**Records for the task:**
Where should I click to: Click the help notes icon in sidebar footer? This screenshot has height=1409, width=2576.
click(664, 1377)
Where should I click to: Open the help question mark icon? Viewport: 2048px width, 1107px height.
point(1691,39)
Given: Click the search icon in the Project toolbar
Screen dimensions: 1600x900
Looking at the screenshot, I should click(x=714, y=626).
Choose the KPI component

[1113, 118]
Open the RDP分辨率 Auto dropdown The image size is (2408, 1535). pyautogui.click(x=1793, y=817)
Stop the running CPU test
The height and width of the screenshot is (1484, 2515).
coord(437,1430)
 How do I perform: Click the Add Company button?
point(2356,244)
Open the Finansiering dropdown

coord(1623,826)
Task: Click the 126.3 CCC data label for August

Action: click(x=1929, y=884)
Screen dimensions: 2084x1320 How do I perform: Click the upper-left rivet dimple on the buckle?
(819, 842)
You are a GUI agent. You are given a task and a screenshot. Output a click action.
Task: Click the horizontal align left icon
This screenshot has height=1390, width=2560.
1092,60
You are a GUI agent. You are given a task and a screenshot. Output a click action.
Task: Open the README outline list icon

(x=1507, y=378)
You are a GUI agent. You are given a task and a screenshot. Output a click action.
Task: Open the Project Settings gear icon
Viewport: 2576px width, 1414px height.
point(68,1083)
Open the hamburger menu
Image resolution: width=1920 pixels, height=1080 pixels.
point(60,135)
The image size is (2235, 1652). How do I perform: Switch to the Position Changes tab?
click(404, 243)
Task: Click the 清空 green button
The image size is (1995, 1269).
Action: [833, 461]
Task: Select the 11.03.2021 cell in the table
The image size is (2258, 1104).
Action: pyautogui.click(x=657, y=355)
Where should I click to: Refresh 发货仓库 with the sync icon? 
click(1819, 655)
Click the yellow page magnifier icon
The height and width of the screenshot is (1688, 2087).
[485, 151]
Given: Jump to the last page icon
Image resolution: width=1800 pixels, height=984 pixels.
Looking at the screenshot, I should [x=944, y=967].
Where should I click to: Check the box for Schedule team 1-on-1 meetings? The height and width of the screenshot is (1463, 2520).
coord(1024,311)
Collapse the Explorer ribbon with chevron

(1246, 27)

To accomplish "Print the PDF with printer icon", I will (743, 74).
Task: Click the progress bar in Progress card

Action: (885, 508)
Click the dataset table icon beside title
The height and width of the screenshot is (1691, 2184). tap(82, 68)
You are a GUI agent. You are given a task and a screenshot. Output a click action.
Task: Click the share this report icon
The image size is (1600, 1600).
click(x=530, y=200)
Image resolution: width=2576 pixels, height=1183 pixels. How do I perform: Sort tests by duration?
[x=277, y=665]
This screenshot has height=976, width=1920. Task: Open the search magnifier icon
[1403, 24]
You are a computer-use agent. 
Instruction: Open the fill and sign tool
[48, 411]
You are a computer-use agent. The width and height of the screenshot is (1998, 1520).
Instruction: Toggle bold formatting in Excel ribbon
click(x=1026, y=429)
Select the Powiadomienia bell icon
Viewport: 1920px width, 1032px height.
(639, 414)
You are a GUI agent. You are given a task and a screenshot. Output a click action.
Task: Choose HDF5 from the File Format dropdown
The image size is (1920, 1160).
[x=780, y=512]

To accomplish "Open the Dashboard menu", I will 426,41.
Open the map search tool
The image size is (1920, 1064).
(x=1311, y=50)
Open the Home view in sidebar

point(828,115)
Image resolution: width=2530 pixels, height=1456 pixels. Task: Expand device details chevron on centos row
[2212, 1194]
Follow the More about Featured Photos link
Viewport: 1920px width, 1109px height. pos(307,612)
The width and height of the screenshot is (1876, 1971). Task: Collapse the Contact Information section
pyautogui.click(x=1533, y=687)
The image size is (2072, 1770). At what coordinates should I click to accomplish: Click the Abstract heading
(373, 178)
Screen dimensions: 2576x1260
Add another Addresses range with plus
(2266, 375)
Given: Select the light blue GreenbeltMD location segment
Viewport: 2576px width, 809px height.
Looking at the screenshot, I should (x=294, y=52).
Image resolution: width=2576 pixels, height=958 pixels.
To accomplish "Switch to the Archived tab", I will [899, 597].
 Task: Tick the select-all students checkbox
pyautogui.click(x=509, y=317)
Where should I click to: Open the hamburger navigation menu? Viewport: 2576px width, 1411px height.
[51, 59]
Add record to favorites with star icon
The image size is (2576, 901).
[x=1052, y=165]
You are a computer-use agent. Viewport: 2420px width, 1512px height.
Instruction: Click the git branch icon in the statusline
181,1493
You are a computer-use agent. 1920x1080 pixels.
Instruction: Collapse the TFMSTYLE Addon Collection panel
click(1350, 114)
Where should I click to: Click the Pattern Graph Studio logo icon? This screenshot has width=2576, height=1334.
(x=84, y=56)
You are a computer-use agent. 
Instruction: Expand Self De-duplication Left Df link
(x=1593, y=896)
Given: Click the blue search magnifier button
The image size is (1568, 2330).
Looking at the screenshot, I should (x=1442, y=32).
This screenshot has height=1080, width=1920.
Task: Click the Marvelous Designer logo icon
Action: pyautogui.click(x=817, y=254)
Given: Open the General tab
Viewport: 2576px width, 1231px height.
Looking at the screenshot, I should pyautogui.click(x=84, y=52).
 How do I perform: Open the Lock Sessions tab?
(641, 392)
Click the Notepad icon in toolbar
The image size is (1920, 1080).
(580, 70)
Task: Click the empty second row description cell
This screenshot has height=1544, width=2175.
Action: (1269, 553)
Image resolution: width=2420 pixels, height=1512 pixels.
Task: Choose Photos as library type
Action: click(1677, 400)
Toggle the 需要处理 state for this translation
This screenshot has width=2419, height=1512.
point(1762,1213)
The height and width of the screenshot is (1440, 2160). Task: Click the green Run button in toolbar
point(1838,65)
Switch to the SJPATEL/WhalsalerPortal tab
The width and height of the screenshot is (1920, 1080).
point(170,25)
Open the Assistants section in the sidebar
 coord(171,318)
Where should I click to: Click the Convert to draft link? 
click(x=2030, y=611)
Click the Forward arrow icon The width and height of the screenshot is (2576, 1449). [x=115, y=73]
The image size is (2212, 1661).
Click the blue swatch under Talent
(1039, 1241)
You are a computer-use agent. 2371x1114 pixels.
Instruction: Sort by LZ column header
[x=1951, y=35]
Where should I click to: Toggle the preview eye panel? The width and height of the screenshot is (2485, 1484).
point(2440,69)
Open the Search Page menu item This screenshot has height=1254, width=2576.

**Problem to solve:**
Lines with the word "Project": tally them across the material and give only the total.

**Response to this task:**
2